In-Vivo Regulation of ADAR2 Activity by Autoediting

通过自动编辑体内调节 ADAR2 活性

• 批准号: 6651512
• 负责人: CHRISTOPHER L SANSAM
• 金额: $ 1.96万
• 依托单位: VANDERBILT UNIVERSITY
• 依托单位国家: 美国
• 财政年份: 2002
• 资助国家: 美国
• 起止时间: 2002-06-01 至 2004-03-31
• 项目状态: 已结题
• 来源: https://reporter.nih.gov/project-details/6651512
• 关键词: adenosine deaminase; gene targeting; genetic regulation; glutamate receptor; laboratory mouse; messenger RNA; posttranscriptional RNA processing; predoctoral investigator

The diversity of synaptic signaling is partly generated by the presence of multiple receptor isoforms that respond to a neurotransmitter by activating separate downstream signals. In the mammalian central nervous system, the repertoire of receptors is expanded beyond the genomically encoded set by a process known as A-to-I RNA editing. It has been discovered that adenosines are converted to inosines within duplexes formed by precurser-mRNAs that code for several ionotropic glutamate receptor subunits and the 2C-subtype of the serotonin receptor (5-HT2cR), and the resulting altered mRNAs code for functionally distinct receptors. Two double-stranded RNA binding adenosine deaminases called ADAR1 and ADAR2 are responsible for precise A-to-I editing of those neuronal transcripts. Recent studies suggest that the appropriate regulation of the expression of ADAR2 is critical for maintaining editing site selectivity, and misregulation of ADAR2 expression in mice leads to extreme obesity (Emeson, unpublished results). A newly discovered A-to-I editing event in the pre-mRNA encoding ADAR2 itself suggests that a quite unique form of regulation of ADAR2 activity occurs, where ADAR2 may negatively regulate its own expression by editing its own transcript. The ultimate aim of this proposal is to test the significance of ADAR2 autoediting. This will be accomplished by studying ADAR2 mRNA and protein expression in mice genetically engineered to lack ADAR2 autoediting, and the resulting changes of editing patterns in known substrates of ADAR2 will be examined.

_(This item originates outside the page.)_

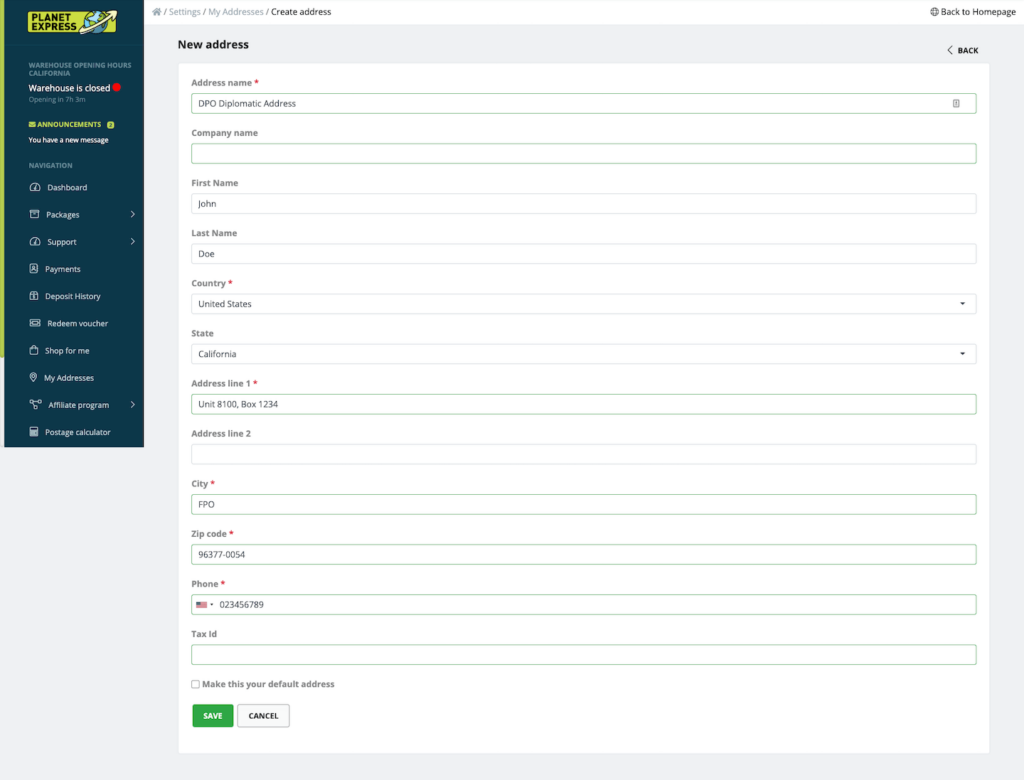Open the Country dropdown
1024x780 pixels.
coord(584,304)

突触信号的多样性部分是由多种受体亚型的存在产生的，这些受体亚型通过激活单独的下游信号来响应神经递质。在哺乳动物的中枢神经系统中，通过称为 A-to-I RNA 编辑的过程，受体库被扩展到基因组编码之外。已经发现，腺苷在由前体 mRNA 形成的双链体中转化为肌苷，前体 mRNA 编码几种离子型谷氨酸受体亚基和 5-羟色胺受体 (5-HT2cR) 的 2C 亚型，并且由此产生的改变的 mRNA 编码功能不同的受体。两种双链 RNA 结合腺苷脱氨酶 ADAR1 和 ADAR2 负责对这些神经元转录本进行精确的 A 到 I 编辑。最近的研究表明，ADAR2 表达的适当调节对于维持编辑位点选择性至关重要，而小鼠中 ADAR2 表达的错误调节会导致极度肥胖（Emeson，未发表的结果）。编码 ADAR2 本身的前 mRNA 中新发现的 A-to-I 编辑事件表明 ADAR2 活性发生了一种非常独特的调节形式，其中 ADAR2 可能通过编辑其自身转录本来负向调节其自身表达。该提案的最终目的是测试 ADAR2 自动编辑的重要性。这将通过研究基因工程缺乏 ADAR2 自动编辑的小鼠中 ADAR2 mRNA 和蛋白质表达来实现，并且将检查 ADAR2 已知底物中编辑模式的变化。